YOUR OBJECTIVE
Go through the entries, filter for the word "computer", and copy every line that has it.

====== DATA TO USE

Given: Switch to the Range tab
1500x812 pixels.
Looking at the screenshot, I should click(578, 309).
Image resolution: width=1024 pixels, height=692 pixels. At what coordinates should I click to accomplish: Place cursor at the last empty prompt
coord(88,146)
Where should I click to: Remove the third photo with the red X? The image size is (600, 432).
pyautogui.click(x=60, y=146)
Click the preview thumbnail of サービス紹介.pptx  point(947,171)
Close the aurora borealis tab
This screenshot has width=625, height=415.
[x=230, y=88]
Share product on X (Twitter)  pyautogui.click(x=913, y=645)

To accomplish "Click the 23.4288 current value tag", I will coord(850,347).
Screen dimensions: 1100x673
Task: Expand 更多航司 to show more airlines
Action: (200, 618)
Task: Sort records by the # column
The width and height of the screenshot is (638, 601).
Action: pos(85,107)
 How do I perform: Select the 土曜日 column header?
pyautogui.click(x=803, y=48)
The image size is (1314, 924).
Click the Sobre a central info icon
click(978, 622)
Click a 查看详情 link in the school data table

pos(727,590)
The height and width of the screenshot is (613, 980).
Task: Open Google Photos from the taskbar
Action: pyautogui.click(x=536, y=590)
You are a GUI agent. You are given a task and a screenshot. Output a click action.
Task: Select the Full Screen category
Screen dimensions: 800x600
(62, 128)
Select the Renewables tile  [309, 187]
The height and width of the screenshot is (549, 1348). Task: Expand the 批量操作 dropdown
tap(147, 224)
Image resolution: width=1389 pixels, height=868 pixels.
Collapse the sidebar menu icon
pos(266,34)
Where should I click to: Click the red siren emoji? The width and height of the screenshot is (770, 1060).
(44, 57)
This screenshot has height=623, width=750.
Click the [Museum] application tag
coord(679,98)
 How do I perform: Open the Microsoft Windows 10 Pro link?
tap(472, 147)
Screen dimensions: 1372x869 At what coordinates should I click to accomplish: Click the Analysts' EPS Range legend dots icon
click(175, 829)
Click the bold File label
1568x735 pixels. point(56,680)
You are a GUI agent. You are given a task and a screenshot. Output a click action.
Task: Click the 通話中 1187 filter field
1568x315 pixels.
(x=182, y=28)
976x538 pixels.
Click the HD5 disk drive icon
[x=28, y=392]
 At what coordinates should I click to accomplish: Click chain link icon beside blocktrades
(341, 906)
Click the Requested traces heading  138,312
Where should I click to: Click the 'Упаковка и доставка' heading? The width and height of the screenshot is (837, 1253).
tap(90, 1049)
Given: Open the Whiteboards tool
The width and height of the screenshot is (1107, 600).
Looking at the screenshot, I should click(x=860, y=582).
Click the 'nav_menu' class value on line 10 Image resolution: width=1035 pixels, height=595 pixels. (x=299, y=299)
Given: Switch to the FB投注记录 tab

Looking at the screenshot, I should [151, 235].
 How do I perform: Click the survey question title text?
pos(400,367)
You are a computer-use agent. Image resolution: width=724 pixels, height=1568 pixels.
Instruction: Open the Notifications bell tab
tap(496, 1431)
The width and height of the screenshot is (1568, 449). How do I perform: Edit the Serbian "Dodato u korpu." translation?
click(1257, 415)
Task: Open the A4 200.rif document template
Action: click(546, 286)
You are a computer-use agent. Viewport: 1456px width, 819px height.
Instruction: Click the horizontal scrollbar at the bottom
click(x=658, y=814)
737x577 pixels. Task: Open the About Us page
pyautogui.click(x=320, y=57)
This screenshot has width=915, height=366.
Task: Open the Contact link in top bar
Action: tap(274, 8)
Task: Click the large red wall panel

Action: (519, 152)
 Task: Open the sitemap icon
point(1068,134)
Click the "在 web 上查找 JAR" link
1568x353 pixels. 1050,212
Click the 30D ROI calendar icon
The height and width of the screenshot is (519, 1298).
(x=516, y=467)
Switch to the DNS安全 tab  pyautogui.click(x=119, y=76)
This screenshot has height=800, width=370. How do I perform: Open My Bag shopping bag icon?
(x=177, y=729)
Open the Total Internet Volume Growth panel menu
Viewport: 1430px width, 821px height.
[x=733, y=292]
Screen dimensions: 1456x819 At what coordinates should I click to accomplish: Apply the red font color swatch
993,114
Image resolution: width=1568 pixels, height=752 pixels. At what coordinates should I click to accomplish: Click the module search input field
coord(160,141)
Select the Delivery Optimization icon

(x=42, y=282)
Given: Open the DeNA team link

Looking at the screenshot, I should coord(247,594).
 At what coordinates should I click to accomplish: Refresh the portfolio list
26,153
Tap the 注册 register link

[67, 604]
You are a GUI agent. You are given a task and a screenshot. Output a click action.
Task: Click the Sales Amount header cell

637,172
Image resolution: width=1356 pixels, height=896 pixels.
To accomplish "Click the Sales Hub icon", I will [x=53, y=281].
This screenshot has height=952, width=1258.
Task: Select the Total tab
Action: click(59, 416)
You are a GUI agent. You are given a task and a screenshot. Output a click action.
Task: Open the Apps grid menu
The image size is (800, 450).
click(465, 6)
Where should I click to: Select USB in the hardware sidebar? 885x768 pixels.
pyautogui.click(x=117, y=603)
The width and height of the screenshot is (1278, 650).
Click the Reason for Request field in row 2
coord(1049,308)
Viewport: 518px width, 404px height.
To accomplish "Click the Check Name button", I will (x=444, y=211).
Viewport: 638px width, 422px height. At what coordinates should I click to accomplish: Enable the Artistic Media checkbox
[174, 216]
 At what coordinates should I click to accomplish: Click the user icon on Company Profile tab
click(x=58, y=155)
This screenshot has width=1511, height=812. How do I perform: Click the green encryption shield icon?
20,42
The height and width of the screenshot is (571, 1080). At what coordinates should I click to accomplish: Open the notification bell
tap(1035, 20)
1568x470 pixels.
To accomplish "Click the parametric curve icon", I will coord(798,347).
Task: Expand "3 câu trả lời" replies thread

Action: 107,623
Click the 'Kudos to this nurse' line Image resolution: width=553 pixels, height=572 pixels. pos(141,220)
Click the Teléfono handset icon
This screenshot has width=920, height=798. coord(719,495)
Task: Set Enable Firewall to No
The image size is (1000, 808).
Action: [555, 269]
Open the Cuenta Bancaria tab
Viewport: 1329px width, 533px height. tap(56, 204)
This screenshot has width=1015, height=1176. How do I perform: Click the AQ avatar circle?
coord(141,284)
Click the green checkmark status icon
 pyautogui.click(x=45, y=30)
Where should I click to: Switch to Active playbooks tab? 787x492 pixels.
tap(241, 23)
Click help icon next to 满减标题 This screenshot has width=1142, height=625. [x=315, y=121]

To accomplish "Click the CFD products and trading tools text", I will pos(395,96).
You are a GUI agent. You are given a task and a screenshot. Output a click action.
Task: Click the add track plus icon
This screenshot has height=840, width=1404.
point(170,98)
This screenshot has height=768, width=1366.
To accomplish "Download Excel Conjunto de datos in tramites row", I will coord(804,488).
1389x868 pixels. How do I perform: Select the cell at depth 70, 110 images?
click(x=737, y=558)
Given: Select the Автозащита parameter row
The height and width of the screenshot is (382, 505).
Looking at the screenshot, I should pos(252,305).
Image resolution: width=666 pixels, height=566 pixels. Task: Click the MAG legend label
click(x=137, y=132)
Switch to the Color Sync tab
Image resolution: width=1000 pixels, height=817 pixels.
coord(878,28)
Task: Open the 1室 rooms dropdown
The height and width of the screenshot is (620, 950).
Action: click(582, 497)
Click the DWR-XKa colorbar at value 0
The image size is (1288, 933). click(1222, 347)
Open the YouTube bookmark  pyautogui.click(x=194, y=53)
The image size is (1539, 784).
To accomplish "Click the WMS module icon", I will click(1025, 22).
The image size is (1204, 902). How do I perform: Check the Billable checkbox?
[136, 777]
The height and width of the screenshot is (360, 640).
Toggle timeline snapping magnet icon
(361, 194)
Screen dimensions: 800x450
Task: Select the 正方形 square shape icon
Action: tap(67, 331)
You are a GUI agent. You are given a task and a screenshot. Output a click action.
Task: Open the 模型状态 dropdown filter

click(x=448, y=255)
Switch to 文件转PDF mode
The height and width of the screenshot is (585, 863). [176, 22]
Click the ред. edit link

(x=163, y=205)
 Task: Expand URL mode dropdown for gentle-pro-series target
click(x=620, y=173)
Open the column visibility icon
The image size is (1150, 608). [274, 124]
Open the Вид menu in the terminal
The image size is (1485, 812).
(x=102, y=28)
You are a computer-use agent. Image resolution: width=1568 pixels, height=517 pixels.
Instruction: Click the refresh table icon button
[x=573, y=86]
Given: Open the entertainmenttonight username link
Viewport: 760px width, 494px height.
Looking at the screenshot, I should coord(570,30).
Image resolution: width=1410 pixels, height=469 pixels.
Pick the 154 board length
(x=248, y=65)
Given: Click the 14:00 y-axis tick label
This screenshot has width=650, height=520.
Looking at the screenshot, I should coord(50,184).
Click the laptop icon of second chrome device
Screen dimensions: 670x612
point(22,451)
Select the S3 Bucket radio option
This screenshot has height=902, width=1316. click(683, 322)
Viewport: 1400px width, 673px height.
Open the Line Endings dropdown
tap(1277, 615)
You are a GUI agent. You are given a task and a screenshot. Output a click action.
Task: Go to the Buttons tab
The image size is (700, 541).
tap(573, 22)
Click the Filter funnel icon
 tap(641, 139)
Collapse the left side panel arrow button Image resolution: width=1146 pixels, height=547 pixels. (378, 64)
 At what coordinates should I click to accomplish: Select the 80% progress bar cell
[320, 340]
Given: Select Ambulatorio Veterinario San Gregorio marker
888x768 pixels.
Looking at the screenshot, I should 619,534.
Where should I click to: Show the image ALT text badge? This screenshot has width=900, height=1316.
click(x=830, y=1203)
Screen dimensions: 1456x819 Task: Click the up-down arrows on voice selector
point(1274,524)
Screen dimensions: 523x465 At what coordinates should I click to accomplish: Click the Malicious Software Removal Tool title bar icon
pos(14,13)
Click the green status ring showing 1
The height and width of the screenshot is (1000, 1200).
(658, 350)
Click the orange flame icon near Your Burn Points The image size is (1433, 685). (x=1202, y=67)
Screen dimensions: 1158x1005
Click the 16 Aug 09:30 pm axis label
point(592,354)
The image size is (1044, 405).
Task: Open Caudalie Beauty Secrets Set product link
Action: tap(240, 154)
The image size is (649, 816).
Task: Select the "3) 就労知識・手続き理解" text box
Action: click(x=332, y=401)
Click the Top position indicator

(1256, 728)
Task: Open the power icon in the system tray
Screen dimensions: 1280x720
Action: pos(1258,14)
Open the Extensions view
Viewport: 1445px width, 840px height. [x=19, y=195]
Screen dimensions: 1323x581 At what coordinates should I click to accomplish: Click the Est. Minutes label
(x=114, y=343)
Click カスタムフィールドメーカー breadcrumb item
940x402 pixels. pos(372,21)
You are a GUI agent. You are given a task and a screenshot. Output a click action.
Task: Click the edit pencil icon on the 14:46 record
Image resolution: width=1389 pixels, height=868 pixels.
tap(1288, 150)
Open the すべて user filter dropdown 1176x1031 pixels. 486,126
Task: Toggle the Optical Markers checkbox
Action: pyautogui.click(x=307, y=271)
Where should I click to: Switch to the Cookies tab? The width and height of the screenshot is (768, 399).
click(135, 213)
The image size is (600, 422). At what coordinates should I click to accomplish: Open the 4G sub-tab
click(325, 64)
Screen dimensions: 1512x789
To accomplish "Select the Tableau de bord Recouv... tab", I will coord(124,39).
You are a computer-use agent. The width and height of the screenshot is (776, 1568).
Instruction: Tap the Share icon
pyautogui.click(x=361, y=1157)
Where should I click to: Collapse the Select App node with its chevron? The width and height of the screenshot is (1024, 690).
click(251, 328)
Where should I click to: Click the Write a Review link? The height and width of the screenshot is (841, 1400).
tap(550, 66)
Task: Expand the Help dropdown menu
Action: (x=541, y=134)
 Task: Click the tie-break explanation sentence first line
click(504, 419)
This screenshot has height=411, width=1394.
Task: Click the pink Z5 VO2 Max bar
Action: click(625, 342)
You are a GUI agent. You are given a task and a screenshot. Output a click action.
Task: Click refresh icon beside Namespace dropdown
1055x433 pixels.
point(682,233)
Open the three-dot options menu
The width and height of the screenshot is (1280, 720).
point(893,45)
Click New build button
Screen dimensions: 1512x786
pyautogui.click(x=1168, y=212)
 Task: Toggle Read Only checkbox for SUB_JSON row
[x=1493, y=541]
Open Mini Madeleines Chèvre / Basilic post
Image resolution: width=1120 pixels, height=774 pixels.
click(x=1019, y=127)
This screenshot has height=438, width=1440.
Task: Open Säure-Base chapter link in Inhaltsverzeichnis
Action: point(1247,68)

============

TASK RESPONSE
You are a computer-use agent. Image resolution: width=724 pixels, height=1568 pixels.
You are a computer-use agent. Viewport: 1456px width, 819px height.
You are a computer-use agent. Image resolution: width=1568 pixels, height=517 pixels.
You are a computer-use agent. The width and height of the screenshot is (776, 1568).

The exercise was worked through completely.